[SUPPLIED ENTRIES Boundary: Start]

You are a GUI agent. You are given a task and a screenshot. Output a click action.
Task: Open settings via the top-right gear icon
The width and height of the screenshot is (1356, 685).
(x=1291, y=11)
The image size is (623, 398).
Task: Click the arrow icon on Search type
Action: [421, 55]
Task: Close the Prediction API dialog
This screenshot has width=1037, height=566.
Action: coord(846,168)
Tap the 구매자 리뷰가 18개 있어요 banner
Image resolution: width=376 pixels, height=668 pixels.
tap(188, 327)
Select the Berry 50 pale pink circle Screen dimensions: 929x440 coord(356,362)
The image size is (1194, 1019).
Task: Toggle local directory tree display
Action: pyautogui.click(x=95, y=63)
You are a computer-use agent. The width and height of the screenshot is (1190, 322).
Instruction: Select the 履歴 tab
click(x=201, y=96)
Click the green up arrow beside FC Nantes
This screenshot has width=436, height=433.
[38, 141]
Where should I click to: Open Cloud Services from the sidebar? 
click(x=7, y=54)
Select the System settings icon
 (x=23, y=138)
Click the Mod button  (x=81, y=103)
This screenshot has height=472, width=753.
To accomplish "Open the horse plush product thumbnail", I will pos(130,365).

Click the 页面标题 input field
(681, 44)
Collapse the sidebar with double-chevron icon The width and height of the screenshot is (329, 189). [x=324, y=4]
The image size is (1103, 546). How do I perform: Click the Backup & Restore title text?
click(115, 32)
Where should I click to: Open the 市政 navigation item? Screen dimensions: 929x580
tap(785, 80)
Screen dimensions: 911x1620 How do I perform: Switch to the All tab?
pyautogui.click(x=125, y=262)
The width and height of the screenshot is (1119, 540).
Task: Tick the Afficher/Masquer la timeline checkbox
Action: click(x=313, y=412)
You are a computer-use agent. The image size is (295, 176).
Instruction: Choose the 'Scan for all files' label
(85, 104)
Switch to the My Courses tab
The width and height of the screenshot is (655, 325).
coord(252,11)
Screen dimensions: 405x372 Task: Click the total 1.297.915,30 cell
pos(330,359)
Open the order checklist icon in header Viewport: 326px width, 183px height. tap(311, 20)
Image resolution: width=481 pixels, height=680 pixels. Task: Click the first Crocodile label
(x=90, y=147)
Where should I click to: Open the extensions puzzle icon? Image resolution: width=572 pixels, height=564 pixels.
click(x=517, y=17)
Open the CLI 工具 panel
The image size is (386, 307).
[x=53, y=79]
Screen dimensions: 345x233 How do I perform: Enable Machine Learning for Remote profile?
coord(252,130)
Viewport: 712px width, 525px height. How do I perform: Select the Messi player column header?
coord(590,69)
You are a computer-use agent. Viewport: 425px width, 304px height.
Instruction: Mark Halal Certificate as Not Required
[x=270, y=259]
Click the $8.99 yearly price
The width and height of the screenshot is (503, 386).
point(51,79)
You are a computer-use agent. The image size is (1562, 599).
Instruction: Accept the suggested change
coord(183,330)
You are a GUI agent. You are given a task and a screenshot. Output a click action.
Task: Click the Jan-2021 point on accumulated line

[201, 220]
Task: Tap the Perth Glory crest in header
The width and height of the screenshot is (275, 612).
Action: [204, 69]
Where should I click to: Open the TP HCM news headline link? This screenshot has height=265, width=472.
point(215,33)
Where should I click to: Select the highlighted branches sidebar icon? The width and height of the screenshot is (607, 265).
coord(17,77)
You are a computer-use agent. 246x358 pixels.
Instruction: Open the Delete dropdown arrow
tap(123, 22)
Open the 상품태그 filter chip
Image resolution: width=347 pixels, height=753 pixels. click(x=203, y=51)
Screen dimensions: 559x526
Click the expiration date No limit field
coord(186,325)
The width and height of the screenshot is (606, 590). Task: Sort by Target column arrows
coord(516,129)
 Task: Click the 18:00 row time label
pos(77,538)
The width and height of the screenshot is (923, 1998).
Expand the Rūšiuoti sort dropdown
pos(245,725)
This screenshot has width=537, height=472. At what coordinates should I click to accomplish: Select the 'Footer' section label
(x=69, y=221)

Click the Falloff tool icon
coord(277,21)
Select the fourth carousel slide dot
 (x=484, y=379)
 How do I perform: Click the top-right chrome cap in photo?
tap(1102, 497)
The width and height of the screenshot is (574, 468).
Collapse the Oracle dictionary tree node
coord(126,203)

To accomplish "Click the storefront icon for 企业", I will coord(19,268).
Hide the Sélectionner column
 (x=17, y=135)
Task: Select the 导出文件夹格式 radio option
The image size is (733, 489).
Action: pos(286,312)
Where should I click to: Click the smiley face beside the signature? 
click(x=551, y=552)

[SUPPLIED ENTRIES Boundary: End]

**EXERCISE PROMPT**
The data above must be returned in full, exactly as written.

**TASK OUTPUT**
You are a GUI agent. You are given a task and a screenshot. Output a click action.
Task: Open settings via the top-right gear icon
The width and height of the screenshot is (1356, 685).
(x=1291, y=11)
The image size is (623, 398).
Task: Click the arrow icon on Search type
Action: [421, 55]
Task: Close the Prediction API dialog
This screenshot has width=1037, height=566.
Action: coord(846,168)
Tap the 구매자 리뷰가 18개 있어요 banner
Image resolution: width=376 pixels, height=668 pixels.
tap(188, 327)
Select the Berry 50 pale pink circle Screen dimensions: 929x440 coord(356,362)
The image size is (1194, 1019).
Task: Toggle local directory tree display
Action: pyautogui.click(x=95, y=63)
You are a computer-use agent. The width and height of the screenshot is (1190, 322).
Instruction: Select the 履歴 tab
click(x=201, y=96)
Click the green up arrow beside FC Nantes
This screenshot has width=436, height=433.
[38, 141]
Where should I click to: Open Cloud Services from the sidebar? 
click(x=7, y=54)
Select the System settings icon
 (x=23, y=138)
Click the Mod button  (x=81, y=103)
This screenshot has height=472, width=753.
To accomplish "Open the horse plush product thumbnail", I will pos(130,365).

Click the 页面标题 input field
(681, 44)
Collapse the sidebar with double-chevron icon The width and height of the screenshot is (329, 189). [x=324, y=4]
The image size is (1103, 546). How do I perform: Click the Backup & Restore title text?
click(115, 32)
Where should I click to: Open the 市政 navigation item? Screen dimensions: 929x580
tap(785, 80)
Screen dimensions: 911x1620 How do I perform: Switch to the All tab?
pyautogui.click(x=125, y=262)
The width and height of the screenshot is (1119, 540).
Task: Tick the Afficher/Masquer la timeline checkbox
Action: click(x=313, y=412)
You are a computer-use agent. The image size is (295, 176).
Instruction: Choose the 'Scan for all files' label
(85, 104)
Switch to the My Courses tab
The width and height of the screenshot is (655, 325).
coord(252,11)
Screen dimensions: 405x372 Task: Click the total 1.297.915,30 cell
pos(330,359)
Open the order checklist icon in header Viewport: 326px width, 183px height. tap(311, 20)
Image resolution: width=481 pixels, height=680 pixels. Task: Click the first Crocodile label
(x=90, y=147)
Where should I click to: Open the extensions puzzle icon? Image resolution: width=572 pixels, height=564 pixels.
click(x=517, y=17)
Open the CLI 工具 panel
The image size is (386, 307).
[x=53, y=79]
Screen dimensions: 345x233 How do I perform: Enable Machine Learning for Remote profile?
coord(252,130)
Viewport: 712px width, 525px height. How do I perform: Select the Messi player column header?
coord(590,69)
You are a computer-use agent. Viewport: 425px width, 304px height.
Instruction: Mark Halal Certificate as Not Required
[x=270, y=259]
Click the $8.99 yearly price
The width and height of the screenshot is (503, 386).
point(51,79)
You are a computer-use agent. The image size is (1562, 599).
Instruction: Accept the suggested change
coord(183,330)
You are a GUI agent. You are given a task and a screenshot. Output a click action.
Task: Click the Jan-2021 point on accumulated line

[201, 220]
Task: Tap the Perth Glory crest in header
The width and height of the screenshot is (275, 612).
Action: [204, 69]
Where should I click to: Open the TP HCM news headline link? This screenshot has height=265, width=472.
point(215,33)
Where should I click to: Select the highlighted branches sidebar icon? The width and height of the screenshot is (607, 265).
coord(17,77)
You are a computer-use agent. 246x358 pixels.
Instruction: Open the Delete dropdown arrow
tap(123, 22)
Open the 상품태그 filter chip
Image resolution: width=347 pixels, height=753 pixels. click(x=203, y=51)
Screen dimensions: 559x526
Click the expiration date No limit field
coord(186,325)
The width and height of the screenshot is (606, 590). Task: Sort by Target column arrows
coord(516,129)
 Task: Click the 18:00 row time label
pos(77,538)
The width and height of the screenshot is (923, 1998).
Expand the Rūšiuoti sort dropdown
pos(245,725)
This screenshot has width=537, height=472. At what coordinates should I click to accomplish: Select the 'Footer' section label
(x=69, y=221)

Click the Falloff tool icon
coord(277,21)
Select the fourth carousel slide dot
 (x=484, y=379)
 How do I perform: Click the top-right chrome cap in photo?
tap(1102, 497)
The width and height of the screenshot is (574, 468).
Collapse the Oracle dictionary tree node
coord(126,203)

To accomplish "Click the storefront icon for 企业", I will coord(19,268).
Hide the Sélectionner column
 (x=17, y=135)
Task: Select the 导出文件夹格式 radio option
The image size is (733, 489).
Action: pos(286,312)
Where should I click to: Click the smiley face beside the signature? 
click(x=551, y=552)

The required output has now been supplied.